Begin Selected passage

9.2.1 Input file set up

The input file can be h5ad file or Rdata file generated by SpaceSequest. However, if you are using the Rdata file, users need to save the count matrix to rds and meta table to rds files and provide them to the function instead of h5ad in the .yml file:

UMI:  #required, can be a matrix rds or a h5ad file
meta: #required, can be a cell annotation data.frame rds or a h5ad file

9.2.2 Run the workflow

To initialize the analysis, users can run the following command and create the config.yml file:

spDEG ~/SpaceSequest_demo/7_spDEG

The above script will generate two files: config.yml and DEG_info.csv file.

End Selected passage

**Instruction**
Print, word for word, the portion of the SpaceSequest excerpt that starts with "9.2.1 Input file" and goes on through "and DEG_info.csv file.".

Begin Material

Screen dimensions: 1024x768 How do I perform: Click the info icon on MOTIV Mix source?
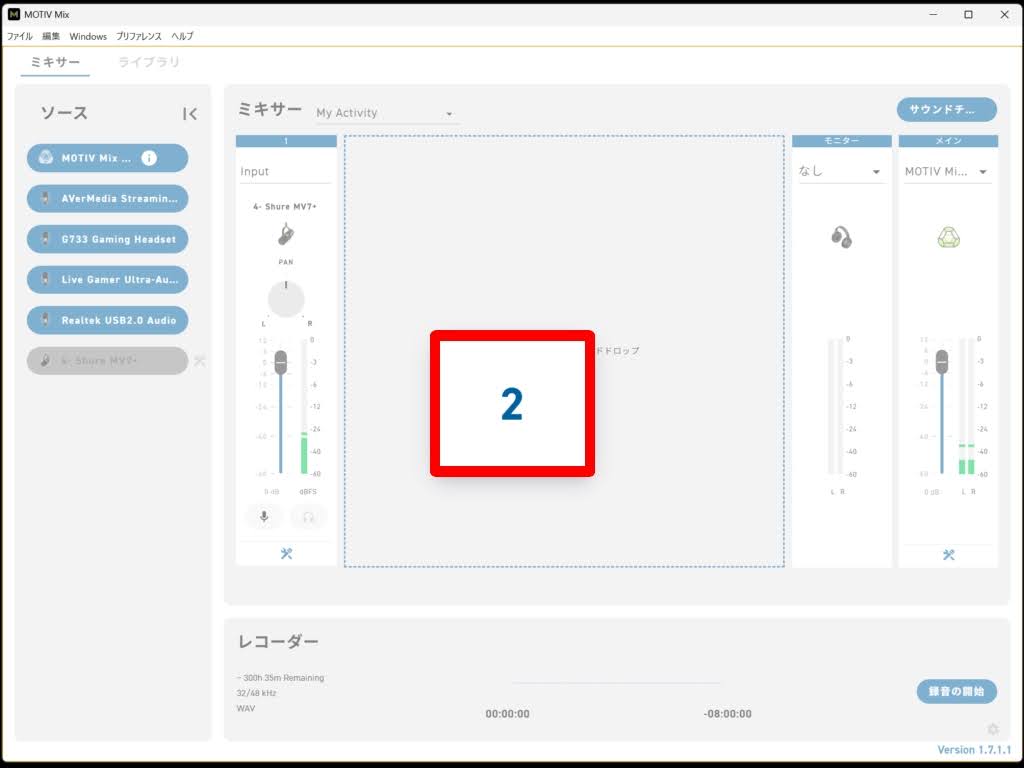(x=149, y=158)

End Material
Begin Material

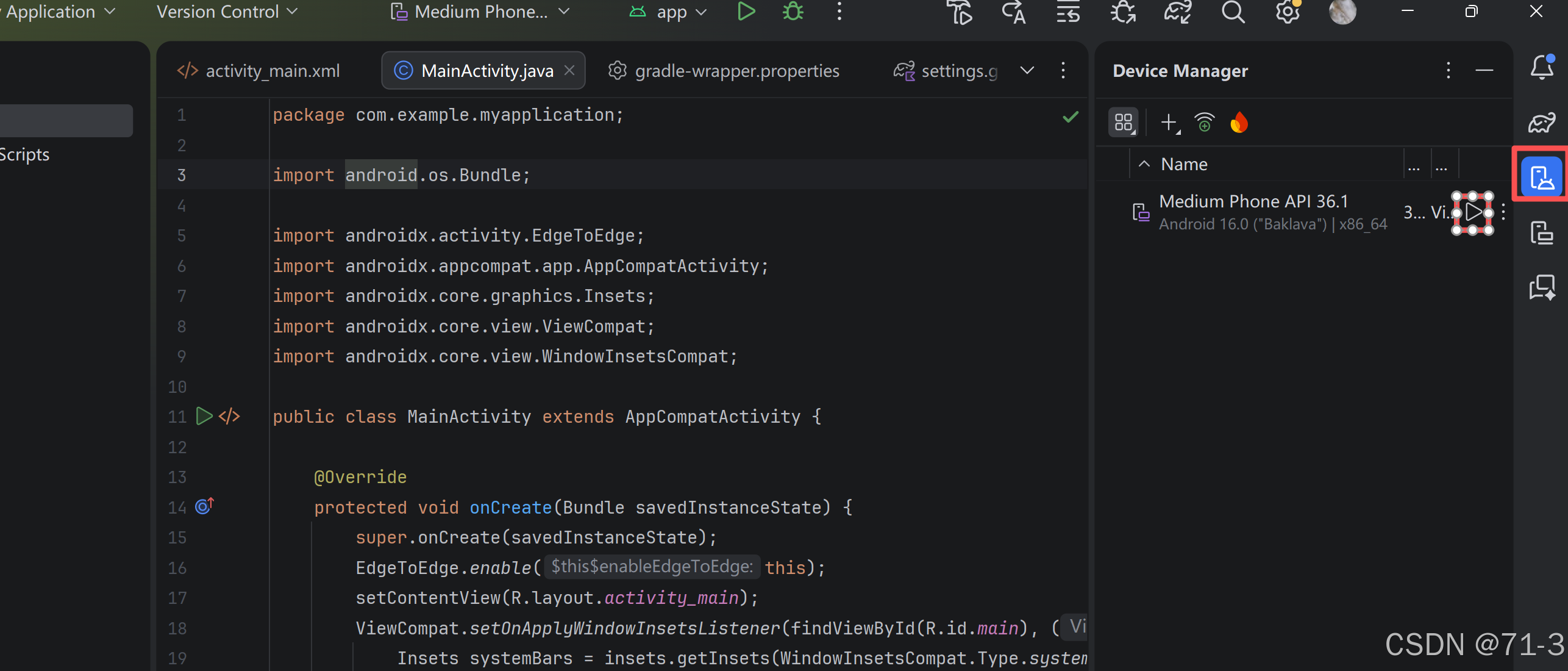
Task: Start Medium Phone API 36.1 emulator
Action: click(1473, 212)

End Material

**Exercise solution**
9.2.1 Input file set up

The input file can be h5ad file or Rdata file generated by SpaceSequest. However, if you are using the Rdata file, users need to save the count matrix to rds and meta table to rds files and provide them to the function instead of h5ad in the .yml file:

UMI:  #required, can be a matrix rds or a h5ad file
meta: #required, can be a cell annotation data.frame rds or a h5ad file

9.2.2 Run the workflow

To initialize the analysis, users can run the following command and create the config.yml file:

spDEG ~/SpaceSequest_demo/7_spDEG

The above script will generate two files: config.yml and DEG_info.csv file.